But it is the routine, everyday uses that promise to be truly transformative: flying our online shopping to us, or even flying us – the Chinese company Ehang is pioneering drones that can carry human passengers.

In rural China, delivery drones are starting to look like a leapfrog technology: one that catches on most quickly where there is not a competing established infrastructure – in this case, of big-box retail stores and roads for van deliveries.

Zhangwei, for example, is a village in Jiangsu province where few people own cars, and only half have fridges, but everyone has a phone – and they use those mobiles to place orders at online retailer JD.com for everything from disposable nappies to fresh crabs.

As Jiayang Fan describes in the New Yorker, about four times a day, warehouse workers dispatch the village’s orders on a drone that carries up to 30lb at 45 miles per hour. Everyone is happy – except for Big Auntie, the woman who runs the village shop.

If drones are to take off more widely, we will need better solutions to the so-called “last mile” problem.

In Zhangwei, JD.com employs a human to distribute the crabs and the nappies to the villagers who ordered them – but in countries where labour is pricier, the last miles are where delivery costs are concentrated; automate it, and some believe bricks-and-mortar stores could cease to exist altogether.

But nobody is sure precisely how that might work.

Do we want our online purchases parachuted into our back gardens, or plunked on the roofs of our apartment buildings?

How about smart windows that can open to let in drones when we are not at home?

Are more stringent no-fly zones needed to avoid the kind of disruption recently caused at Gatwick and Heathrow when drone sightings delayed hundreds of flights?

Then there is another problem – the one that did for poor John Serson: the weather.

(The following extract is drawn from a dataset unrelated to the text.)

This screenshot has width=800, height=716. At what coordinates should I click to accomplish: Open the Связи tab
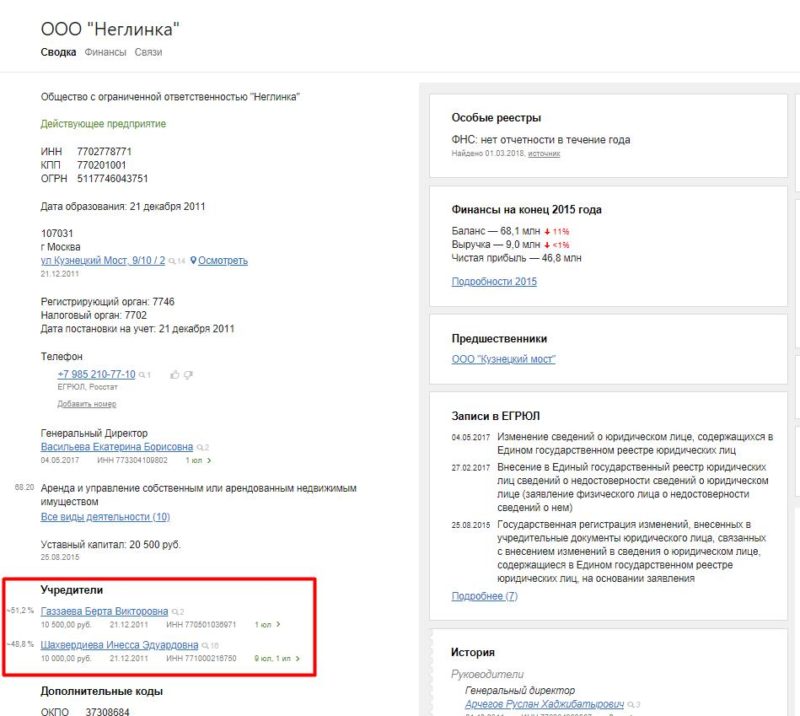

If we are going to rely on airborne deliveries, they will have to work in all conditions.

Will drones ever navigate storms that could sink a battleship? Perhaps then the promise of the gyroscope will have truly been fulfilled.

The author writes the Financial Times’s Undercover Economist column. 50 Things That Made the Modern Economy is broadcast on the BBC World Service. You can find more information about the programme’s sources and listen to all the episodes online or subscribe to the programme podcast.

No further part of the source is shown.